From May 28th to May 30th, 2013, the organization Women Deliver is hosting their annual conference in Kuala Lumpur, Malaysia, where international leaders in women’s health and empowerment will discuss solutions to address challenges facing women across the world. This week, Food Tank will feature different initiatives all over the globe that are working to empower women in the food system.
Research from the World Bank indicates that up to 75 percent of agricultural producers in Africa are women. Unfortunately, most of these women are not able to obtain the income and resources they need from this work to support themselves or their families. The most recent United Nations Millennium Development Goals (MDG) Report shows that in Sub-Saharan Africa, 85 percent of women are only informally employed, and women are more likely than men to live in poverty. Fortunately, this is changing. These seven initiatives across Africa are working to protect gender equality and empower women in agriculture and the food system.
1. Mariam Gnire Ouattara and Slow Food Chigata: The leader of the Slow Food Chigata convivium in the Ivory Coast, Ouattara has been leading the women of the village of N’Ganon to organize a farming co-operative in order to serve nutritious, local food in schools. Ouattara partnered with Slow Food International to form the co-op, which now produces rice, groundnuts, white beans, and a variety of vegetables. The group reaches out to other villages with the goal of replicating the project around the Ivory Coast.

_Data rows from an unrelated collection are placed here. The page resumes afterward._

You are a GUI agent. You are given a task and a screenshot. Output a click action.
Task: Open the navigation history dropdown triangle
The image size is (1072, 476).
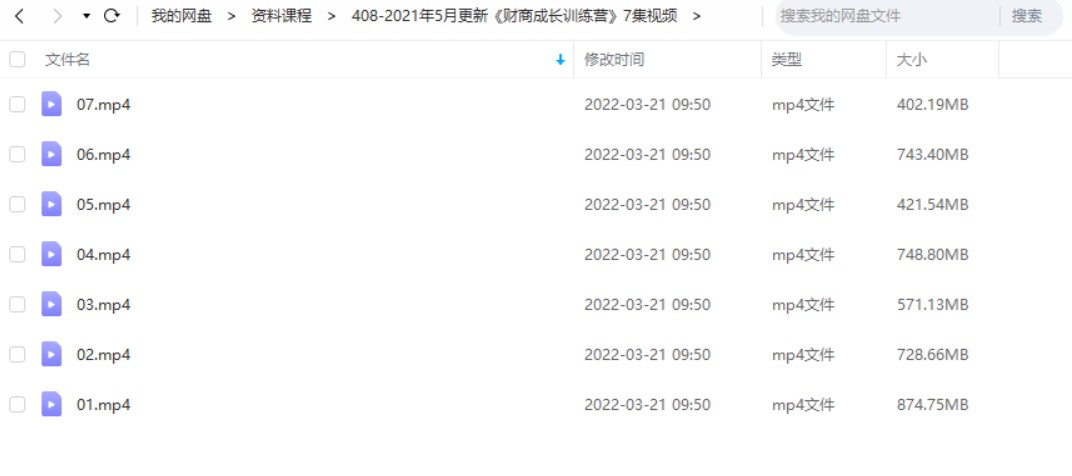pyautogui.click(x=86, y=16)
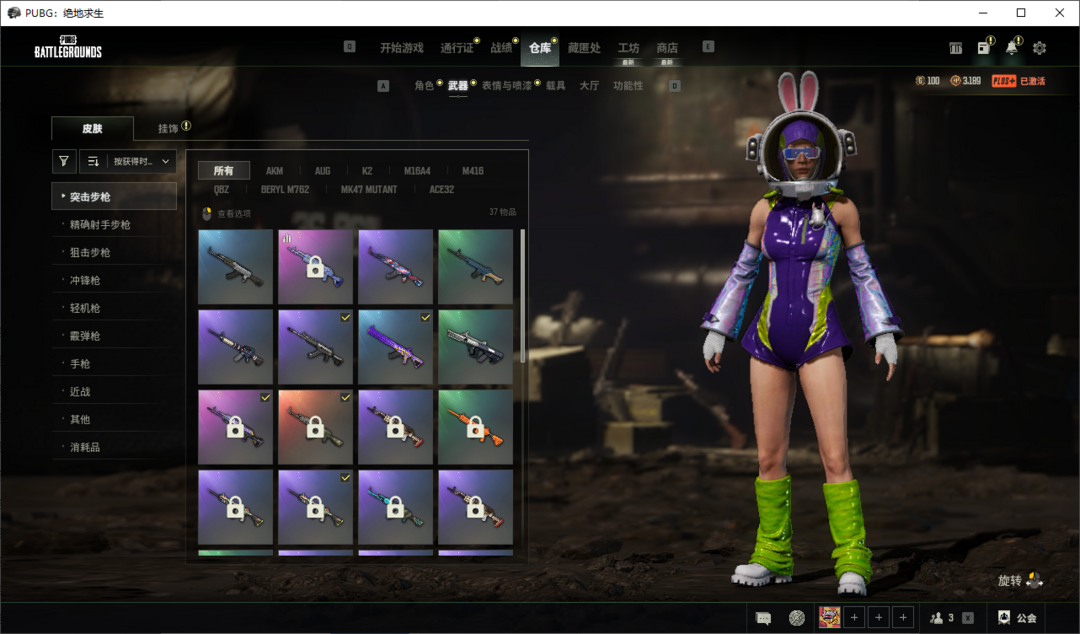Select the orange rifle skin thumbnail
The height and width of the screenshot is (634, 1080).
coord(475,427)
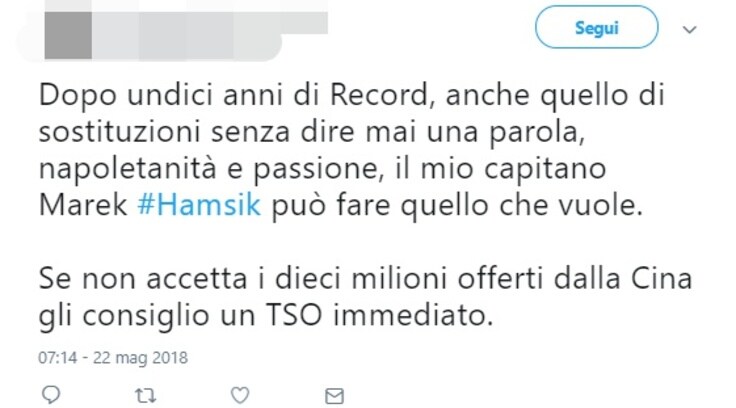Like the tweet with the heart icon
Viewport: 736px width, 408px height.
(x=240, y=395)
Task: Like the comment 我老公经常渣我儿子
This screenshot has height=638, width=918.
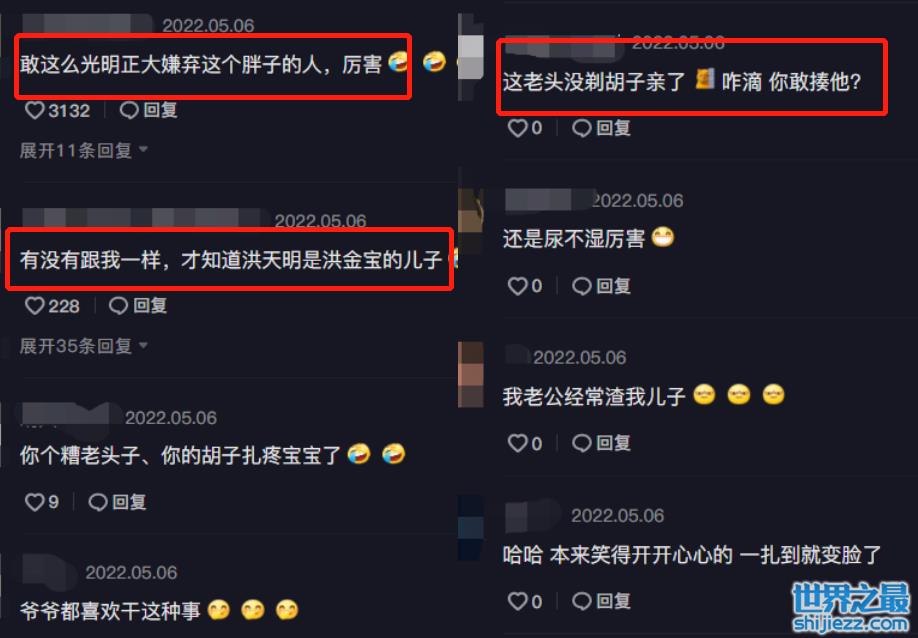Action: [518, 443]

2. African Women in Agricultural Research and Development (AWARD): AWARD works to strengthen the research and leadership skills of African women working in agricultural research and development. Launched in 2008, AWARD helps promising women contribute more effectively to food security in sub-Saharan Africa. The program currently has 250 fellows, who go through a two-year career development program aimed at improving science skills, fostering mentorships, and developing leadership capacity.
3. Marceline Ouedraogo and Songtaab-Yalgré: Songtaab-Yalgré is Burkina Faso’s rural women’s association, which was founded and is lead by Marceline Ouedraogo. The group is the first in the country to produce and sell certified organic shea butter. Started in 1990, Ouedraogo went door to door, asking women to join. The group now has over 3,000 women and 11 centers where they collect shea butter and other products. The profits are split equally among the members.
4. Rose Karimi and Women Going Green: Climate change will require small-scale farmers in the tropics to develop adaptation strategies unique to their location. To meet this need, Rose Karimi created the Women Going Green program, which helps small-scale coffee farmers in her native country of Kenya to adopt low-cost adaptation strategies and diversify their incomes, in order to achieve food security.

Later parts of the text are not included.